PROBLEM DESCRIPTION: Please, could you print all the lines below exactly, leaving out the pictures?

Saved data entries:
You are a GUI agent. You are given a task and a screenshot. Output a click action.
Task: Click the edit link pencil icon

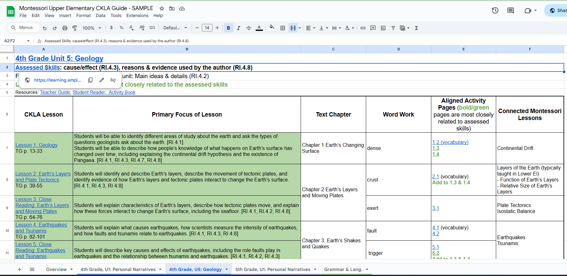coord(102,80)
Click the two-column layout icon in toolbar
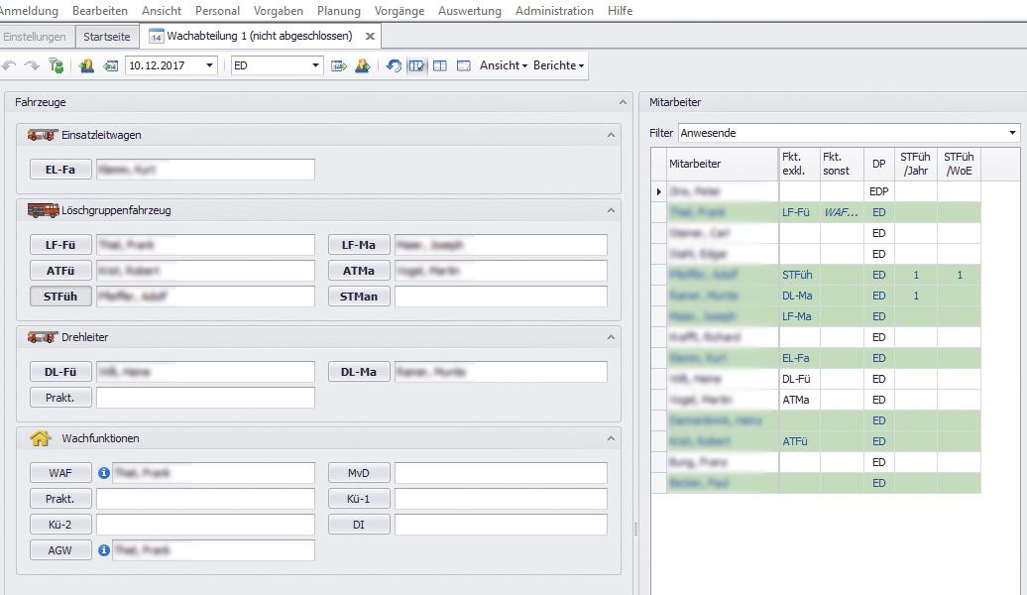 (x=440, y=65)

SOLUTION TO THIS PROBLEM:
You are a GUI agent. You are given a task and a screenshot. Output a click action.
Task: Click the edit link pencil icon

coord(102,80)
Click the two-column layout icon in toolbar
 (x=440, y=65)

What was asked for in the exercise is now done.